Folx are getting the vaccine to fight against COVID and feeling a little less frightened about being in public spaces. I’m folx, although I am still very much committed to wearing a face covering, and actually curious as to why we never did – but that’s a different story. Last weekend, I connected with a soror for a pilgrimage to the nail salon. While waiting for my nails to dry, I noticed the “open” sign on the window. It was illuminated in bright red letters. What struck me was that although on the outside, the lights would beckon one to enter and signal that the establishment was open for business, one would be unable to determine what was occuring inside. The business provided just enough messaging to make one curious and perhaps willing to take a peek inside. As I sat focusing on the signage, while both hearing and seeing what was underway inside the shop, I experienced revelation. I wondered what might we as believers signal on the external, despite what is happening internally.
For sure, folx come out of the nail salon beautifully adorned. Whether it be nails, or waxing or trimming; the purpose is centered in leaving differently than you arrived. However, the said process to greatness is muddled with repair. Inside the salon, there is buffing, shaping, filing, filling, pumicing and massaging. Sometimes, one experiences a cut. Yes, I’ve experienced minor bleeding from a stubborn cuticle or scraping that seemed subtle but went too far. Other times the water has been scolding hot or subzero cold. The massage chair may only vibrate instead when I’ve chosen kneed or it may not work at all. The space is noisy and loud and one can hardly hear over the instrumentation occurring all around. But there we sit, assuming the procedure to accept the purpose which brought us there.
As believers, I hope we never allow the world to convince us that simply because our light is on that we’re done. In Philippians 1:6, Paul wrote, “And I am sure of this, that He who began a good work in you will bring it to completion at the day of Jesus Christ.” During the weekend, I watched the response from Kirk Franklin, feeling compelled to provide folx with an explanation as to his behavior. As I shared with a sisterfriend, we must get away from the expectation that believers have it all together. We are sinners, saved by grace. The good work is always at hand. That suggests to me, that there will always be work for us to do. The difference is that as believers, we must know that we need regular and consistent presence “at the nail salon.” With that being the case, we must compel ourselves to keep the light on Jesus on the outside, encourage others to come into the shelter of who He is, and allow Him to work on them.
My light may shine and direct folx to Jesus, but I am an imperfect person serving a perfect God. What makes me different?

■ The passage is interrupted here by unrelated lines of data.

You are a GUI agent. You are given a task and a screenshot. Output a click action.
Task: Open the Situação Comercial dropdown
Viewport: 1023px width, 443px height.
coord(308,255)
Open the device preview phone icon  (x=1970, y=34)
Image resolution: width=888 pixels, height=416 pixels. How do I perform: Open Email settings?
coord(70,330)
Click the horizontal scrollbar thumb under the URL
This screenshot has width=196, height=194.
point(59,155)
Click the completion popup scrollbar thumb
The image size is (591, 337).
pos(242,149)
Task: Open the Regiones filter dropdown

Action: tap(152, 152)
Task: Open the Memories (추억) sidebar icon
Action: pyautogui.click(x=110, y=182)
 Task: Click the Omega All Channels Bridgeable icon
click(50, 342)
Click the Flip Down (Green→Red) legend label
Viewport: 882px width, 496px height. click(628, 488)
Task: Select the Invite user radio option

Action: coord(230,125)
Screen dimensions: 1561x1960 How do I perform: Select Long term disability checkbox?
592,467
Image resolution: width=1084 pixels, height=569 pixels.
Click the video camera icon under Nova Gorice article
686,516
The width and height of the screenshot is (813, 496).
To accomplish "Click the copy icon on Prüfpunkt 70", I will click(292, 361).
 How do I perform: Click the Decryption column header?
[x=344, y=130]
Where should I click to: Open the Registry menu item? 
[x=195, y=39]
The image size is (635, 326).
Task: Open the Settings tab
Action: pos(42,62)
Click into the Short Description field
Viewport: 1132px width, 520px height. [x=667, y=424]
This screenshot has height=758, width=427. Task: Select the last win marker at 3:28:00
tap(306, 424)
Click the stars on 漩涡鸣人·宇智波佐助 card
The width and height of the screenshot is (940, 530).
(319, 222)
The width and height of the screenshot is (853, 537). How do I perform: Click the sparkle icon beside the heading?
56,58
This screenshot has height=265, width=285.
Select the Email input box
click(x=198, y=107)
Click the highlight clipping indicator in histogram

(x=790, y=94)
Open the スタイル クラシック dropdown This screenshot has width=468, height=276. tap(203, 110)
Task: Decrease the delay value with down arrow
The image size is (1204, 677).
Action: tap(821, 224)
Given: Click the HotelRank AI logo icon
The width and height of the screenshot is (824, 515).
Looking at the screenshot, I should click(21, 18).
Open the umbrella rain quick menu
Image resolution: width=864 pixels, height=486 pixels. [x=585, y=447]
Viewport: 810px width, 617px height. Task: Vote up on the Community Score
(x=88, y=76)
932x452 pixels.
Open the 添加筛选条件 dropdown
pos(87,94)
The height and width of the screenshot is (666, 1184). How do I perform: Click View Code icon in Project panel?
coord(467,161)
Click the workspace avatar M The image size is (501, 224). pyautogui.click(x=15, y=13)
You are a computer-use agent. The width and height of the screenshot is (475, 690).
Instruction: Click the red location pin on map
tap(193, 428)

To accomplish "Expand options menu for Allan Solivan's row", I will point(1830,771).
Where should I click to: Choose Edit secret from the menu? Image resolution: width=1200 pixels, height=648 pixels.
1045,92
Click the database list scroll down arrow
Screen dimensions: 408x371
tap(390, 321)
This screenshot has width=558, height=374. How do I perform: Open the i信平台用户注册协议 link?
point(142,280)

I have lived and walked long enough with the Lord to know when I need to come in. When I need to look for the signage and expect that inside, that is where the heavy lifting is done.
Funny enough, when my soror and I left the salon and began walking to the vehicle, I noticed that two of my nails were damaged. The polish already began to come off and was disturbed. I was tired and ready to go. She admonished me to return inside. She said, “No ma’am. Ain’t no way in the world you standing right here and won’t get that fixed. I’ll wait.” I heeded her instruction. I returned and the issue was resolved. Her comments affirmed that help is available to us always and we never have to remain in the state by which we find ourselves. Jesus stays “open.”
Life can be tough and comprise much to dim our spirits and our souls and our sense of furthering the journey. But beloved, know this. God is always nigh. His light is always on. He has the ability to address every area that requires His intervention; and He has such abundant love for us that we do not look like what we’ve been through.
So many people did not identify with the “church” prior to the pandemic. Since that time, the Word of God has become so much more accessible as services have transitioned to a virtual capacity. Even as the country “reopens” you may be the only light others see. Our light is compassion, grace, forgiveness, patience, assurance, joy, faith, healing and hope. May we seek ways to keep the light on for others and commit ourselves to regular maintenance inside the potter’s house aka nail shop.